• [Problem] Reproduce the following records line for line, changing nothing.

• [The data]

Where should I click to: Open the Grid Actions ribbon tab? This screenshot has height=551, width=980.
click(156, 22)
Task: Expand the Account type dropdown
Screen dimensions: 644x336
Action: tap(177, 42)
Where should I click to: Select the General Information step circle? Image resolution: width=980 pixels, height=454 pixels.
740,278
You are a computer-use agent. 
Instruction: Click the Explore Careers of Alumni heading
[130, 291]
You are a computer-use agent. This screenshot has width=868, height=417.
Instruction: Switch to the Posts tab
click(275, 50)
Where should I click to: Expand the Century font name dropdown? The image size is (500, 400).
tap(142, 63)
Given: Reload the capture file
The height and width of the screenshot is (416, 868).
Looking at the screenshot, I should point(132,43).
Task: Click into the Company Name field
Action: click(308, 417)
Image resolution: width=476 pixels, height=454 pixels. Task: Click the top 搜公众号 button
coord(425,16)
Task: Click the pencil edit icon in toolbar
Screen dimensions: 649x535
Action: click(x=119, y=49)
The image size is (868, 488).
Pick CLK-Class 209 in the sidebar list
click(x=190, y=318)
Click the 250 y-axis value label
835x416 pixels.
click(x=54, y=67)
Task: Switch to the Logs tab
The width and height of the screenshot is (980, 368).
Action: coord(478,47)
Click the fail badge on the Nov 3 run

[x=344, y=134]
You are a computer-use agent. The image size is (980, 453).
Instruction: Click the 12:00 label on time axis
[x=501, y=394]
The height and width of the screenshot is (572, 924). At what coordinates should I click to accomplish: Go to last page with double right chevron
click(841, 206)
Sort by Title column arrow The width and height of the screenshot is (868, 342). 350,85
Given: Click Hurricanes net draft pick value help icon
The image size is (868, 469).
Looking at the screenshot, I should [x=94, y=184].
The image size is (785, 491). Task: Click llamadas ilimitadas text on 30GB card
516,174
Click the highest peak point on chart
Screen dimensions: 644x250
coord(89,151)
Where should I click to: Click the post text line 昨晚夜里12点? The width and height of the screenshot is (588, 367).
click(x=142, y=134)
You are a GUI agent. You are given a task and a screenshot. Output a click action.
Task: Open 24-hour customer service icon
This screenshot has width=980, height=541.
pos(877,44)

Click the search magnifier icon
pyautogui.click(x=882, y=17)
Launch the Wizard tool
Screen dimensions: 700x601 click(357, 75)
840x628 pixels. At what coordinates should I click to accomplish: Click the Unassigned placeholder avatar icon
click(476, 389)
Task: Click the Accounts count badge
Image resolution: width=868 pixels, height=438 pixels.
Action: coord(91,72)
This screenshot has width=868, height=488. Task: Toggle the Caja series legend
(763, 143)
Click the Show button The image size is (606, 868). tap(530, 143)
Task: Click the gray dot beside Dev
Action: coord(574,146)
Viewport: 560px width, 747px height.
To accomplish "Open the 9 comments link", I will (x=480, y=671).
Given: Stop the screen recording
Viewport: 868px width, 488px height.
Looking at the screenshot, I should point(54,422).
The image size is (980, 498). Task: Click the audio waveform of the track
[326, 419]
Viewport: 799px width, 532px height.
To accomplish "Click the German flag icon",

• [Output for this exercise]
Where should I click to: Open the Grid Actions ribbon tab? This screenshot has height=551, width=980.
click(156, 22)
Task: Expand the Account type dropdown
Screen dimensions: 644x336
Action: tap(177, 42)
Where should I click to: Select the General Information step circle? Image resolution: width=980 pixels, height=454 pixels.
740,278
You are a computer-use agent. 
Instruction: Click the Explore Careers of Alumni heading
[130, 291]
You are a computer-use agent. This screenshot has width=868, height=417.
Instruction: Switch to the Posts tab
click(275, 50)
Where should I click to: Expand the Century font name dropdown? The image size is (500, 400).
tap(142, 63)
Given: Reload the capture file
The height and width of the screenshot is (416, 868).
Looking at the screenshot, I should point(132,43).
Task: Click into the Company Name field
Action: click(308, 417)
Image resolution: width=476 pixels, height=454 pixels. Task: Click the top 搜公众号 button
coord(425,16)
Task: Click the pencil edit icon in toolbar
Screen dimensions: 649x535
Action: click(x=119, y=49)
The image size is (868, 488).
Pick CLK-Class 209 in the sidebar list
click(x=190, y=318)
Click the 250 y-axis value label
835x416 pixels.
click(x=54, y=67)
Task: Switch to the Logs tab
The width and height of the screenshot is (980, 368).
Action: coord(478,47)
Click the fail badge on the Nov 3 run

[x=344, y=134]
You are a computer-use agent. The image size is (980, 453).
Instruction: Click the 12:00 label on time axis
[x=501, y=394]
The height and width of the screenshot is (572, 924). At what coordinates should I click to accomplish: Go to last page with double right chevron
click(841, 206)
Sort by Title column arrow The width and height of the screenshot is (868, 342). 350,85
Given: Click Hurricanes net draft pick value help icon
The image size is (868, 469).
Looking at the screenshot, I should [x=94, y=184].
The image size is (785, 491). Task: Click llamadas ilimitadas text on 30GB card
516,174
Click the highest peak point on chart
Screen dimensions: 644x250
coord(89,151)
Where should I click to: Click the post text line 昨晚夜里12点? The width and height of the screenshot is (588, 367).
click(x=142, y=134)
You are a GUI agent. You are given a task and a screenshot. Output a click action.
Task: Open 24-hour customer service icon
This screenshot has width=980, height=541.
pos(877,44)

Click the search magnifier icon
pyautogui.click(x=882, y=17)
Launch the Wizard tool
Screen dimensions: 700x601 click(357, 75)
840x628 pixels. At what coordinates should I click to accomplish: Click the Unassigned placeholder avatar icon
click(476, 389)
Task: Click the Accounts count badge
Image resolution: width=868 pixels, height=438 pixels.
Action: coord(91,72)
This screenshot has width=868, height=488. Task: Toggle the Caja series legend
(763, 143)
Click the Show button The image size is (606, 868). tap(530, 143)
Task: Click the gray dot beside Dev
Action: coord(574,146)
Viewport: 560px width, 747px height.
To accomplish "Open the 9 comments link", I will (x=480, y=671).
Given: Stop the screen recording
Viewport: 868px width, 488px height.
Looking at the screenshot, I should point(54,422).
The image size is (980, 498). Task: Click the audio waveform of the track
[326, 419]
Viewport: 799px width, 532px height.
To accomplish "Click the German flag icon",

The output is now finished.